Concluding the chapter, I go to check on him. He is slipping like always. This time, it is on his chair as he sways back and forth trying to maintain a forty-five degree angle with the ground. He falls instead. I sigh. The whole scenario tips his mother, who has stationed herself in the room, over the edge. “Jared!” she yells, “you are nothing but a failure!” Other loud vulgarities erupt from inside of her. Jared, still lying in the position he fell in, has been reduced to exactly what she accuses. He doesn’t bother getting up.

Jared has a science test the next day. He does not do well in science. In fact, there aren’t many areas in which he excels. I can list them: sautéing zucchini, playing video games, catching a cab, and doing algebra in his head. Despite the meager list, I argue that he is the smartest of the three children.
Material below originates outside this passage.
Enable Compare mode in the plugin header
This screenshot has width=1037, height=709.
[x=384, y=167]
His mind, when engaged is sharp and intelligent. Engagement is the problem. There are several problems.

Jared’s dad is gone. He moved out of the house about six years ago, as soon as the divorce was announced. He only moved three blocks away, but the distance between them hasn’t stopped growing. I wonder if one day they’ll be completely estranged. Something split apart inside of Jared that year. He did his best to let everyone know how he felt. In school he was violent; he stabbed a girl with a pencil. At home, he was miserable; he walked around threatening to kill himself. His mother got him help, but the laws of physics remain: what is severed can never be fused back together. I wasn’t there then, but I live with the effects. I see the shards of anger come out of the very place where his heart is broken. I’d like to remove them all for him, healing him instantly.
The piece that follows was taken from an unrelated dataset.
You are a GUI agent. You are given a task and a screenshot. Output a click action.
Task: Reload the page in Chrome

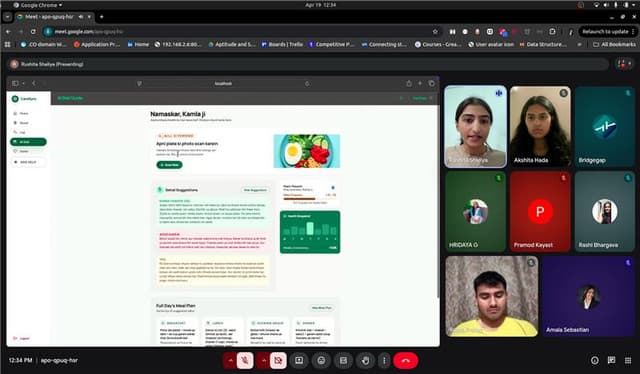(x=33, y=31)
Instead, I watch the scene unfold a little longer, lingering in the doorframe trying to dodge the shots from each loaded artillery. Mother and son get their ammunition from the same source of pain. They have both failed one another and themselves. Only a few hours ago, I found Jared hastily gleaning all the answers to a study guide from an anonymous online source. I asked him if he knew any of them himself. “No”, he retorted as if it were obvious. This is not the first time that he has approached a science test claiming he knows nothing. I reminded him of this pattern. I said, “It must end”. Apparently, my voice was bent with annoyance, and his mother caught wind of it. She rushed in, demanding to know what he did, and the war between them took over.
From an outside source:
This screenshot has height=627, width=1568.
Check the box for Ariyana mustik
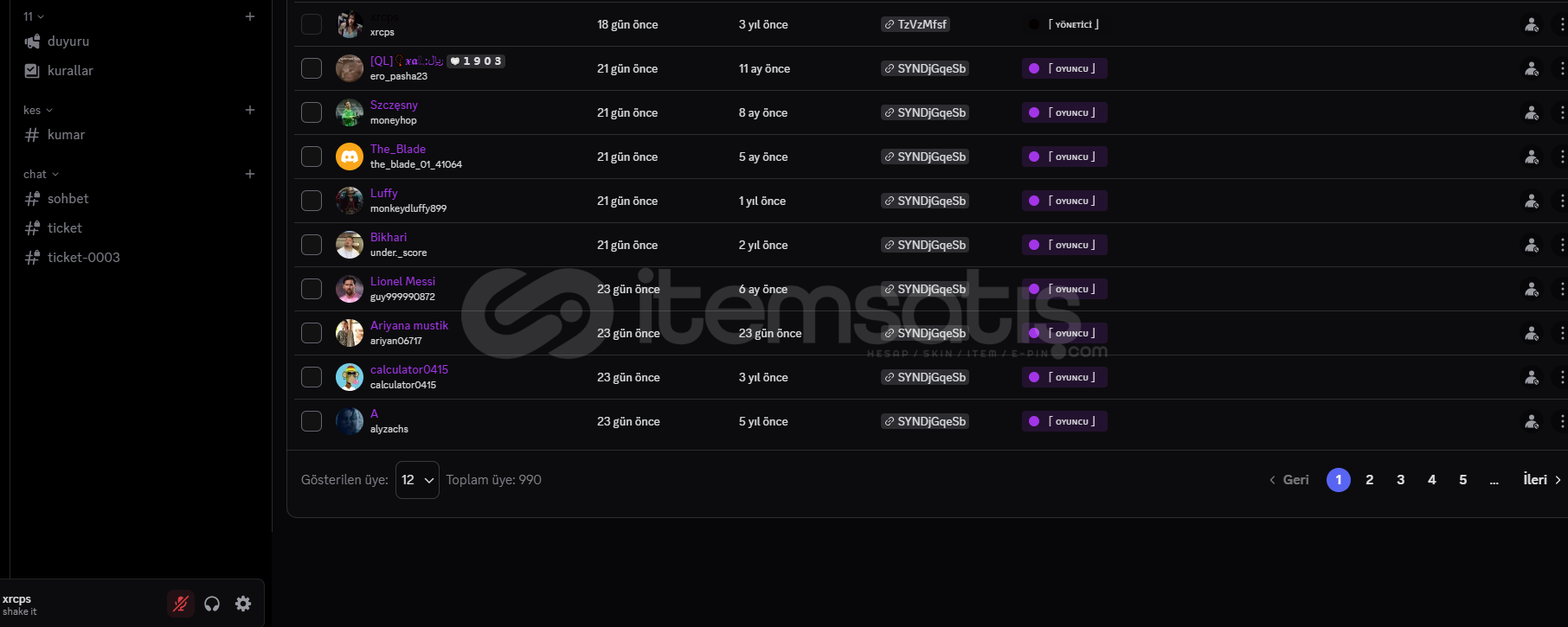click(x=312, y=333)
His mom finally leaves, feeling she proved her point sufficiently. Jared pulls out some candy from his stash defiantly and for the next hour we review Archimedes’ principle, “an immersed body is buoyed up by a force equal to the weight of the fluid it displaces”. He recites the acronym SCUBA with confidence. He seems to get it, after all. It’s late when I tuck him into bed, nervous. His happiness for the next weekend is contingent upon his success. “Goodnight”, I whisper, “good luck, tomorrow”. Jared nods, half asleep, and calls “I love you” as I leave the room, loud enough so only I can hear it. “I love you too Jared”, I think to myself, knowing he already knows.

1 comment:

Me. said...

this is honest and clean. beautiful piece. beautiful boy.